In the case of Binyam Mohamed, that is precisely what has happened. He was criminally mistreated, and there is no longer any doubt that the real basis for invocation of state secrets—as opposed to the one formally and unconvincingly offered in court—is to obstruct pending criminal investigations and to preclude recovery by the victims of damages on account of the wrongdoing they suffered. A criminal case probing Binyam Mohamed’s case is already open. Criminal investigators in Britain, Germany, Italy, and Spain are actively probing other renditions cases in which persons within their jurisdiction were kidnapped, assaulted and tortured. The only reason that no criminal probes are open in the United States is that the Justice Department, which in theory exists to enforce the law, was a full participant in the underlying criminal enterprise, issuing bogus legal opinions designed to cover the perpetrators with immunity. Justice Department lawyers at high levels are likely to be indicted and prosecuted before this matter is wound up.

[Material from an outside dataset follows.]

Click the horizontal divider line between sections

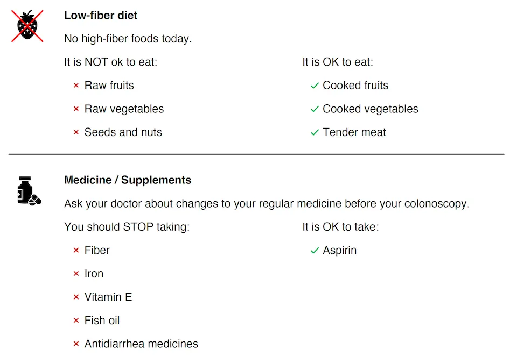(256, 154)
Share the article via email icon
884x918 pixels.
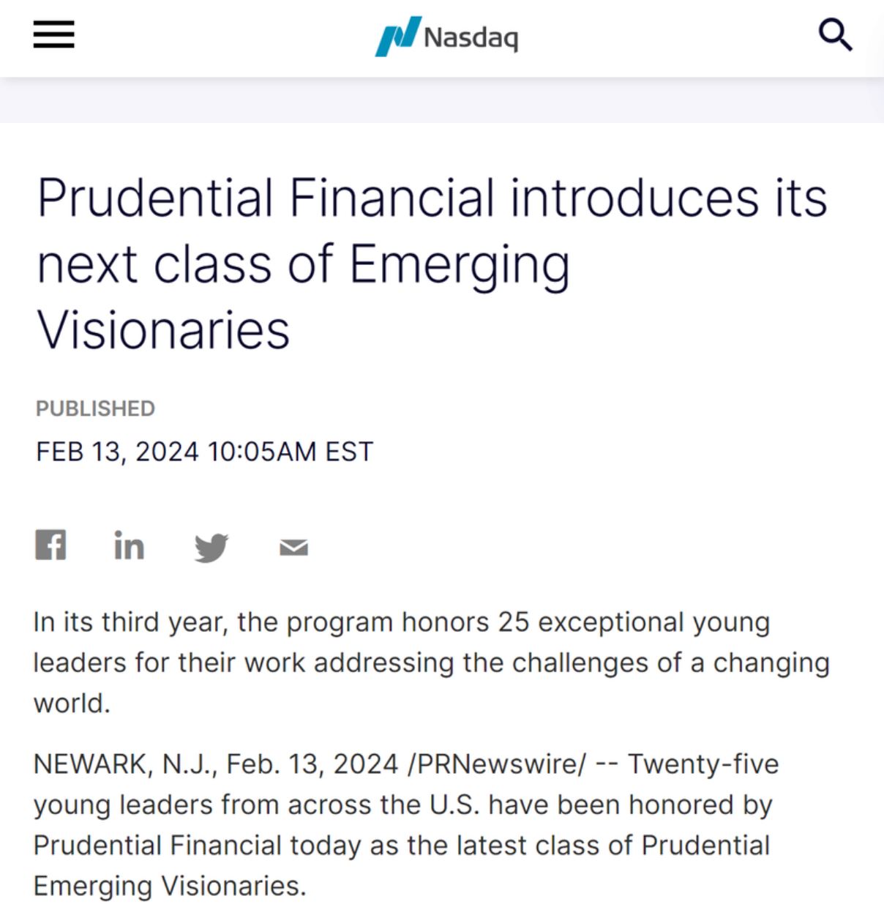[x=293, y=547]
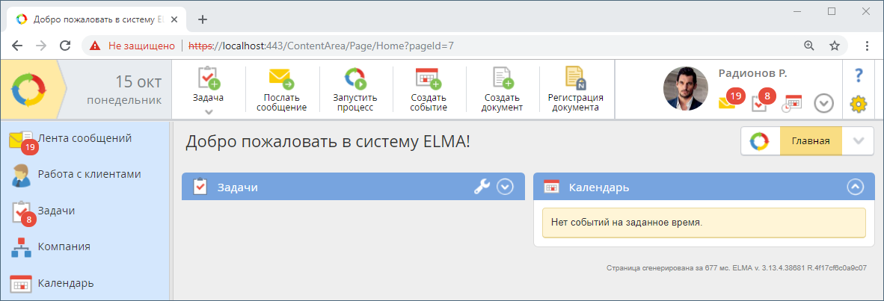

President Obama has committed to end torture and the extraordinary renditions program, and in light of that the decision to invoke state secrecy in the Binyam Mohamed cases can be understood as implementation of the commitment that Obama has made–and which I support–to grant immunity to intelligence operatives who implemented the Bush Administration’s felonious programs. But the proper price of immunity in these cases is a full and fair accounting for what happened and an appropriate system for compensating those who suffered torture and mistreatment. Canada already approached this issue in a fair and dignified manner in dealing with the claims of Maher Arar, another victim of a Bush Administration rendition to torture. Using state secrecy claims to cloak criminal conduct without any acknowledgment of the misconduct that occurred is a bad, even criminal, idea. It can only bring the government itself into disrepute and will serve to undermine the nation’s security and respect for state secrets.